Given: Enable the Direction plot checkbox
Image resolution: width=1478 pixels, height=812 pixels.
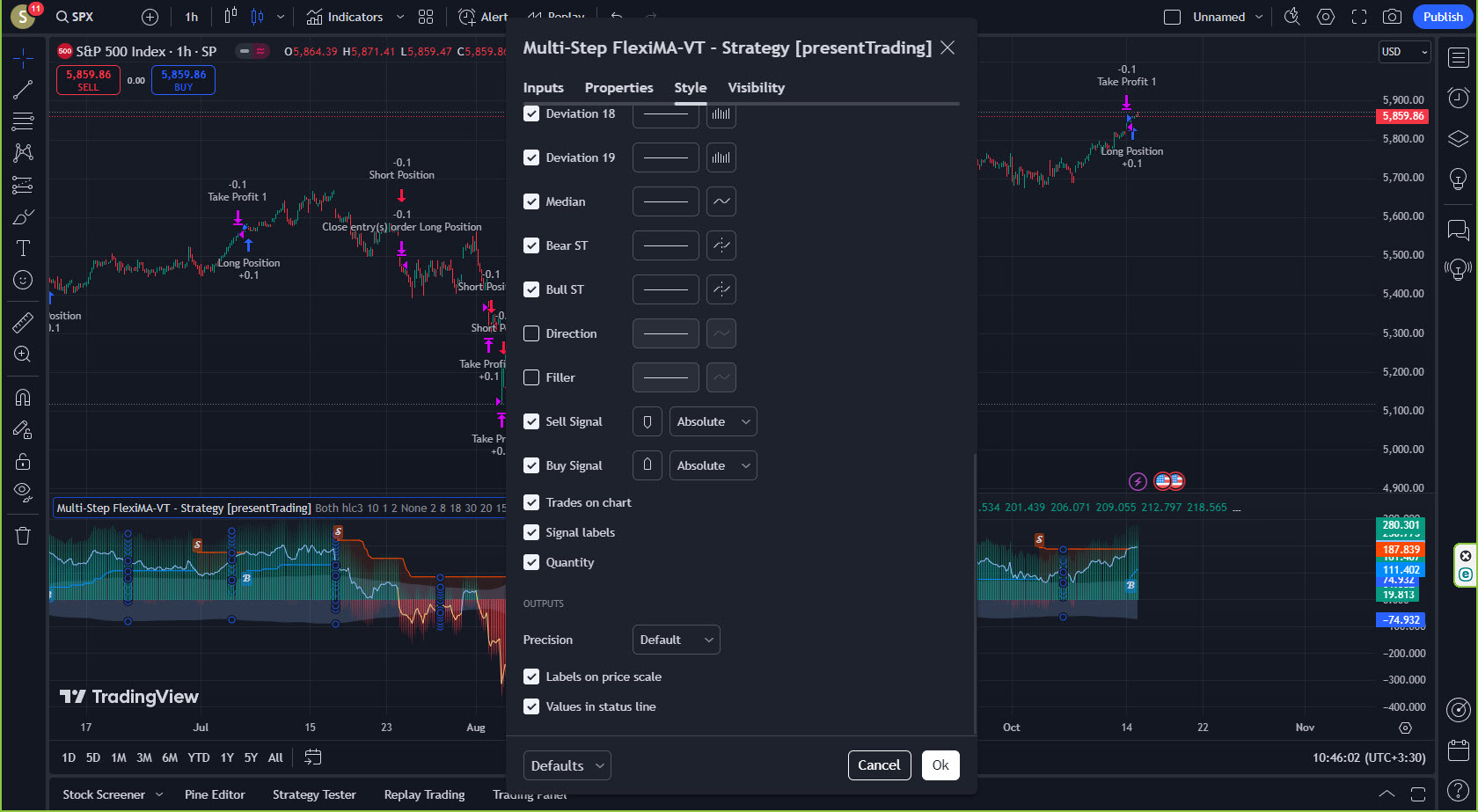Looking at the screenshot, I should (x=531, y=333).
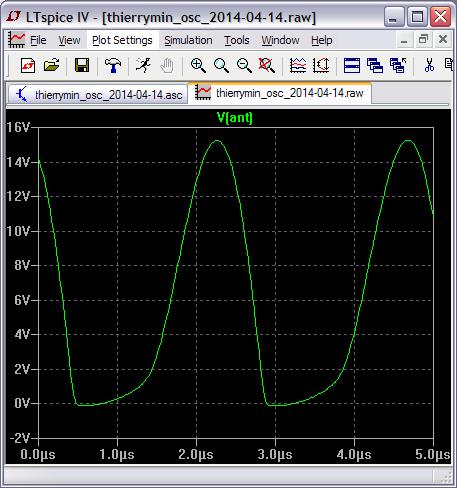Open the Tools menu
Viewport: 457px width, 488px height.
point(237,40)
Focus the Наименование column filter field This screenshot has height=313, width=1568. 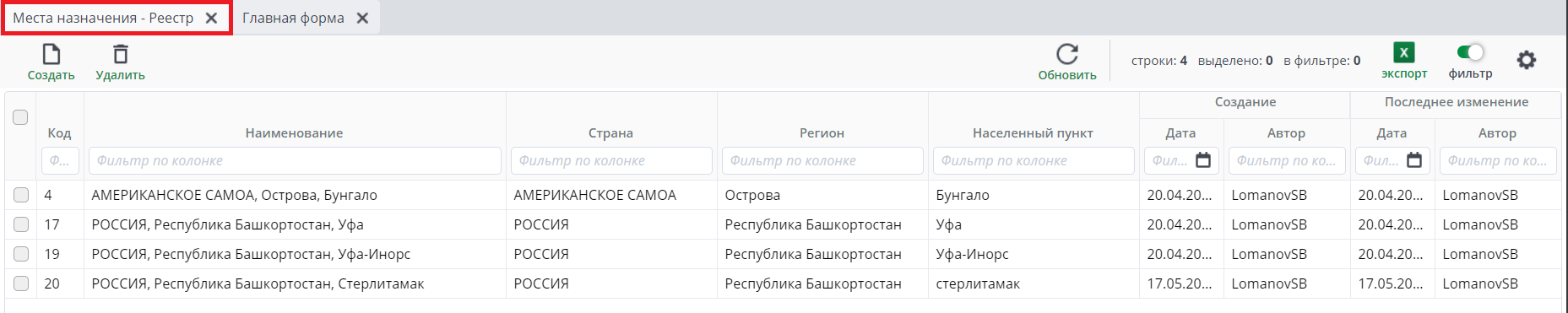(295, 160)
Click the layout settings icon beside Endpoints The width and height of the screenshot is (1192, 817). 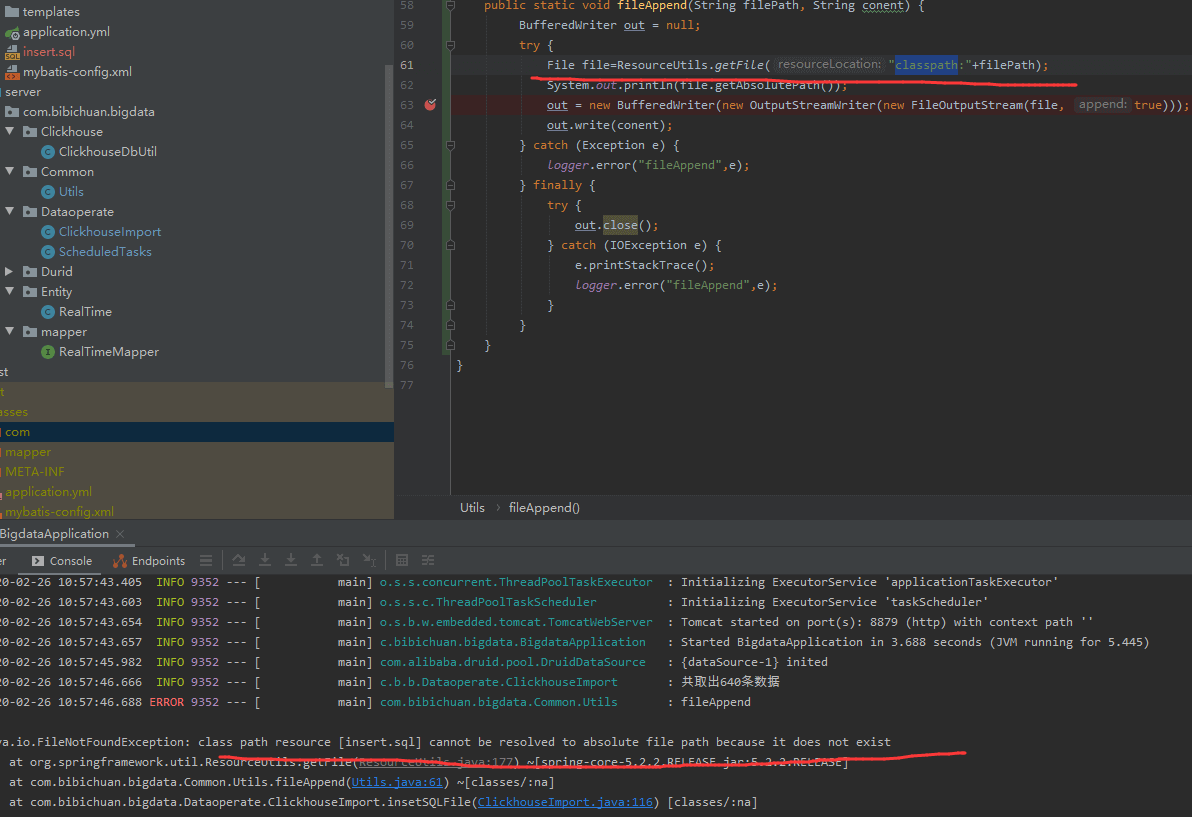click(x=206, y=561)
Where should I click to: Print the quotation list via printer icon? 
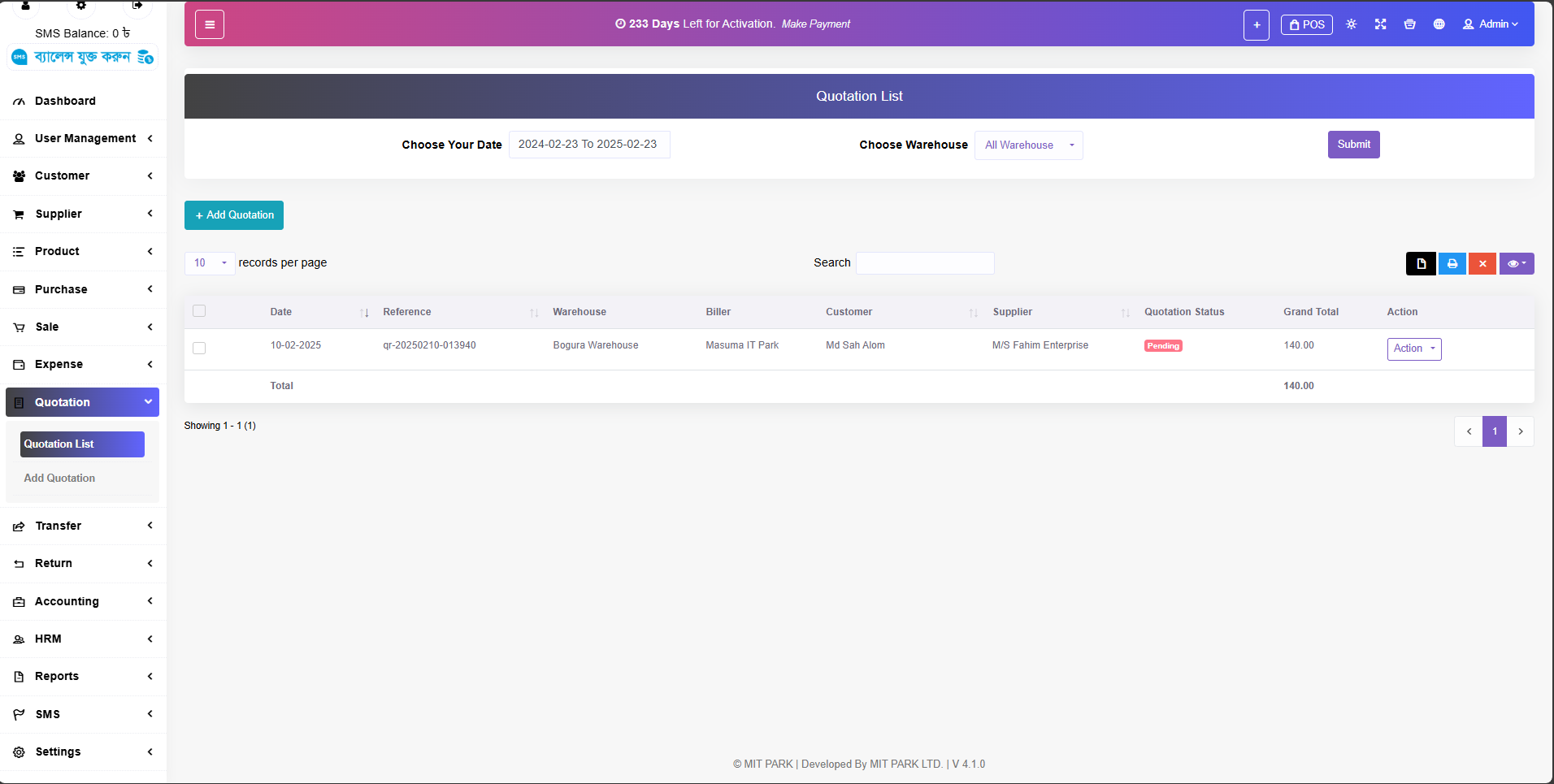click(1452, 263)
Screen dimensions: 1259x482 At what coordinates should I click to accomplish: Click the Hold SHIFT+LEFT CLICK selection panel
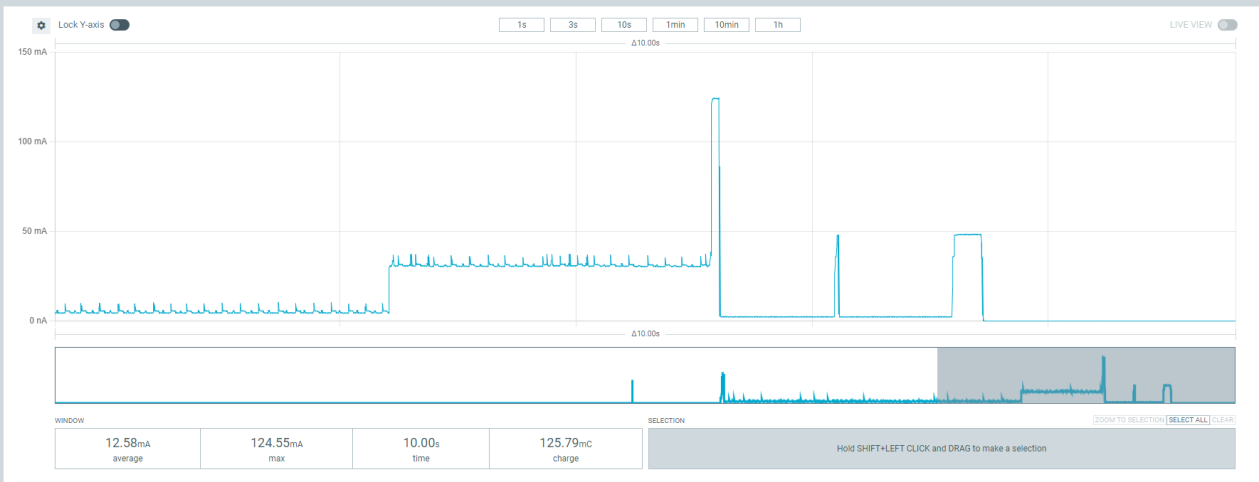pos(941,449)
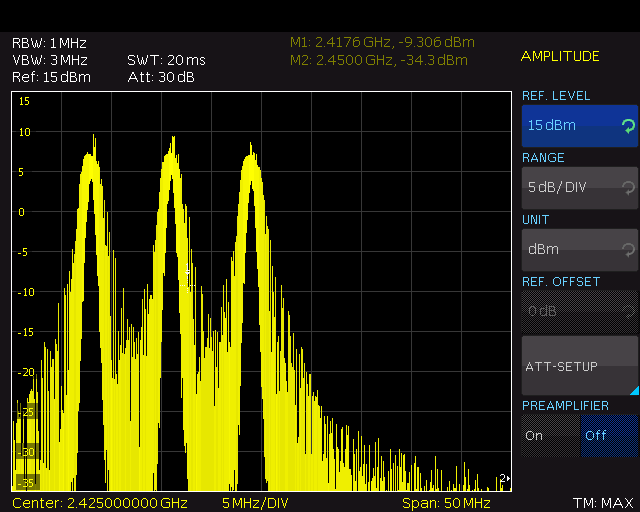Click the M1 marker readout
640x512 pixels.
point(382,42)
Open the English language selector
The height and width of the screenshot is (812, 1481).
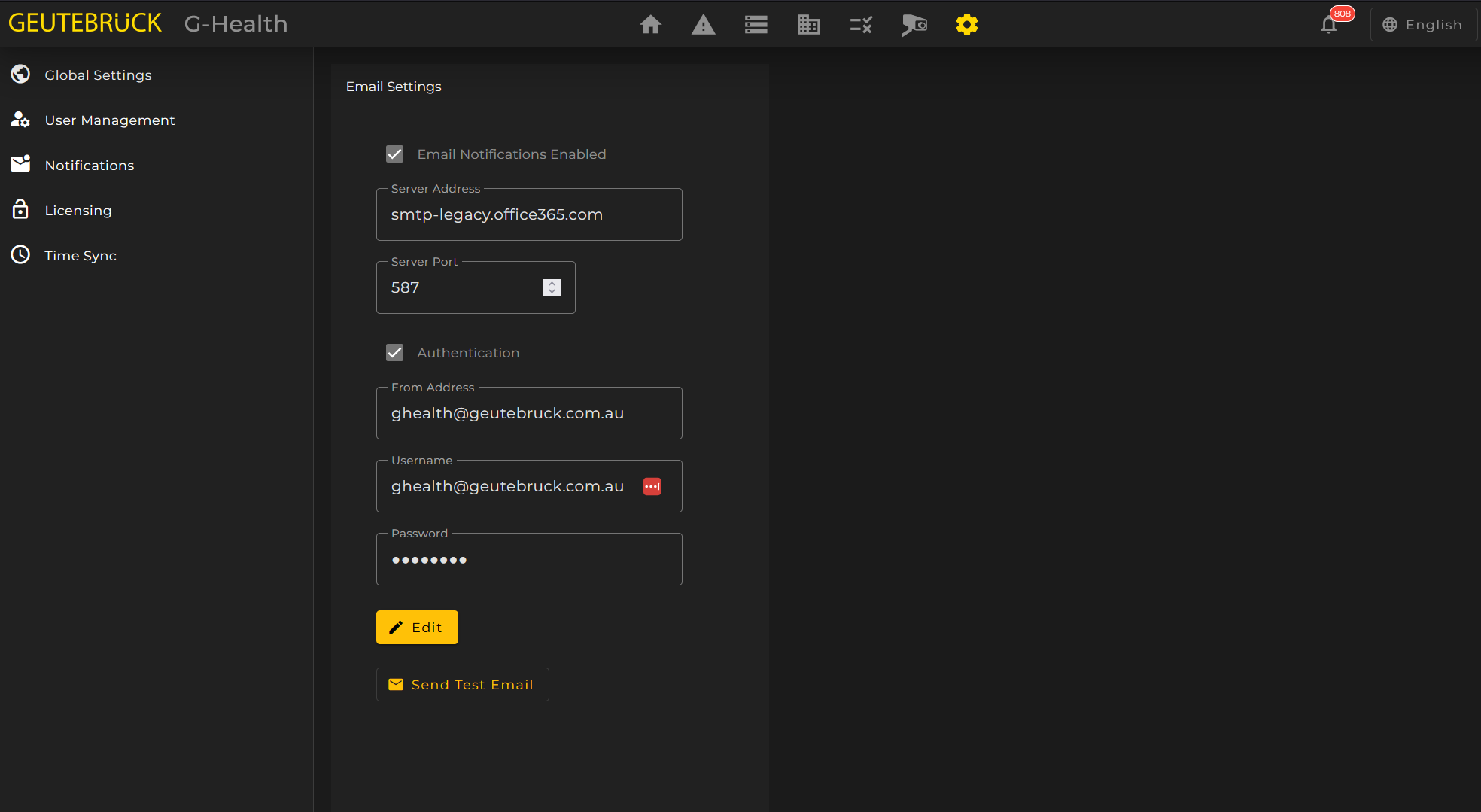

▶ Your goal:
Only the lines from the one with "Open the English language selector" through the last line of the records above are wanted, copied exactly and with pictures omitted.

▶ Task solution:
Open the English language selector
The height and width of the screenshot is (812, 1481).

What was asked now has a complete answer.